Given that Apple accounted for half of its annual revenue of 120 million pounds ($150 million) in its last fiscal year, Imagination is reeling. The share price fell as much as 70 percent, since none of this was remotely expected by investors. Apart from one, of course: Apple itself owns about 8 percent of Imagination's stock.
Imagination says it is still in talks with Apple over a new royalty arrangement and that it suspects the California-based giant won't be able to make its own designs without infringing on the British company's intellectual property. There's a good chance this ends in court. Patent fights are common in the technology sector. But even if Imagination wins, it won't necessarily fix things. It certainly won't be easy finding new customers that promise equally stellar rewards.
The risks are acute in the lopsided smartphone market, where Apple and Samsung hoard most of the profit. To ensure their dominance, they both choose the best processors, chips and components to produce premium products that command higher prices. In contrast, companies such as Huawei Technologies Co Ltd or Oppo Electronics that churn out cheaper Android phones tend to just buy a pre-packaged group of components to keep costs down.
Before today, Imagination was enjoying life in the Apple-Samsung sphere. Re-tooling to make its graphics processor designs more appealing to the cheaper end of the smartphone market may be difficult. It would probably need price cuts, imperiling R&D, and bringing the danger of a death spiral to a company whose real asset is its engineering talent.
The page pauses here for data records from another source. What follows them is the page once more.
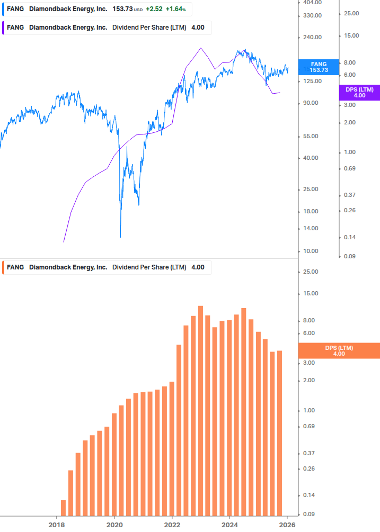This screenshot has height=532, width=380.
Task: Click the blue FANG 153.73 axis price tag
Action: pyautogui.click(x=319, y=67)
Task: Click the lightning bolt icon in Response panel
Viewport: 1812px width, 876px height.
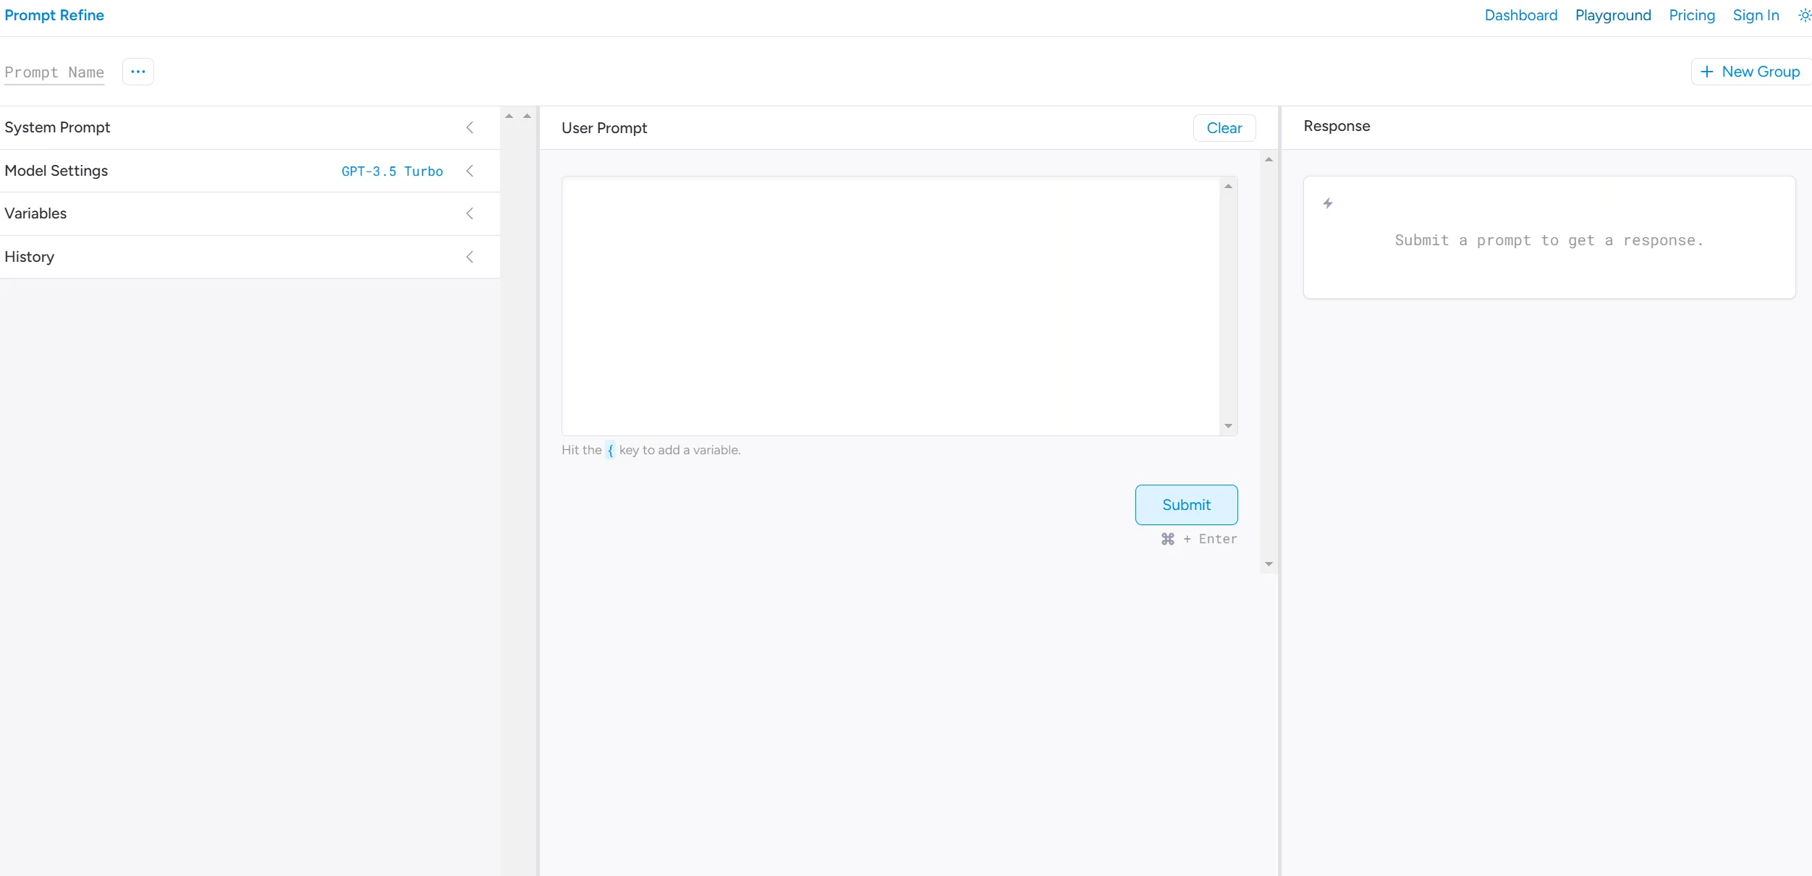Action: [x=1328, y=203]
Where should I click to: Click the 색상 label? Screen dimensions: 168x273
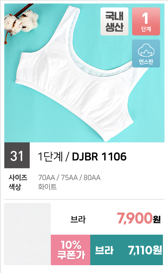coord(15,187)
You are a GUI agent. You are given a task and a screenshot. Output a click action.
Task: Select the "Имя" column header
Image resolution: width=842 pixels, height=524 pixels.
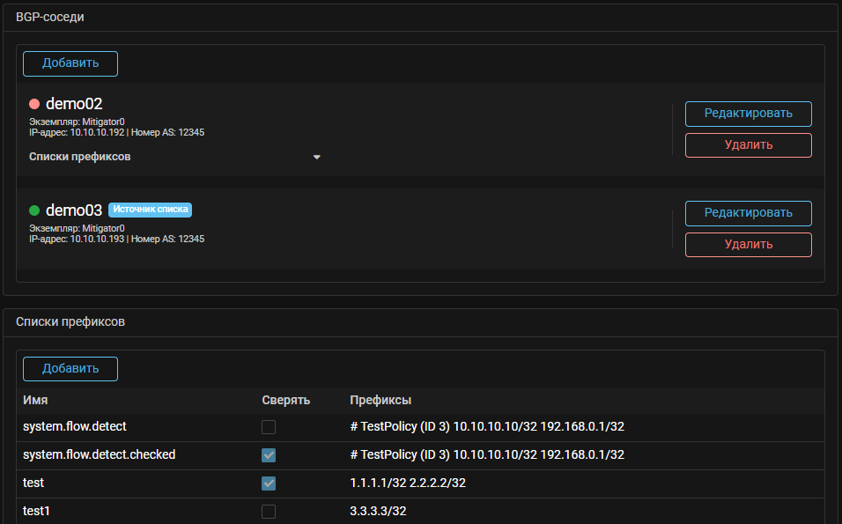(35, 400)
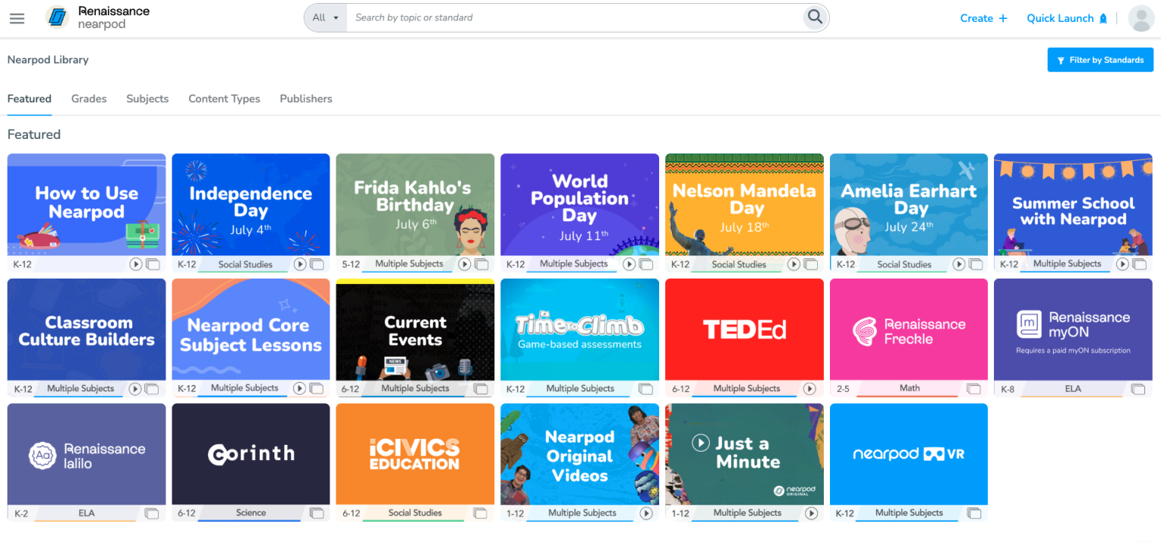This screenshot has height=543, width=1161.
Task: Select the Subjects tab
Action: (x=147, y=98)
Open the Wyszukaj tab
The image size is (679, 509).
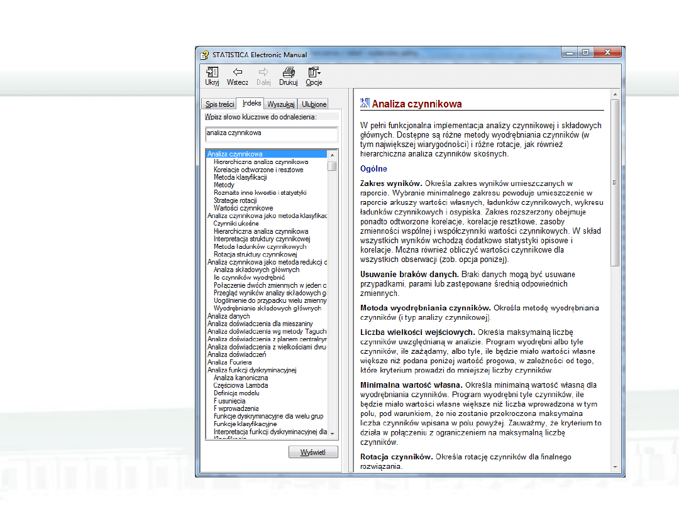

The reality is that relying so heavily on one customer is always a risk, and one that Imagination probably wishes it had better managed. While Apple dominates profit in smartphones, it only has about 11 percent market share. There are ways to avoid such dependency, namely by making products that appeal to a greater range of smartphone makers. Imagination's larger cousin, ARM Holdings Plc, which designs processor chips, has avoided the Apple trap by allowing its blueprints to be more customizable. That's made them the industry standard, which means its sources of revenues are diverse.
Others with strong links to Apple include German chipmaker Dialog Semiconductor Plc and U.S.-based Cirrus Logic Inc. The former relied on Apple for 69 percent of sales last year, according to Bloomberg data, and the latter 85 percent. Imagination shows how such close ties can sometimes end painfully.
This column does not necessarily reflect the opinion of Bloomberg LP and its owners.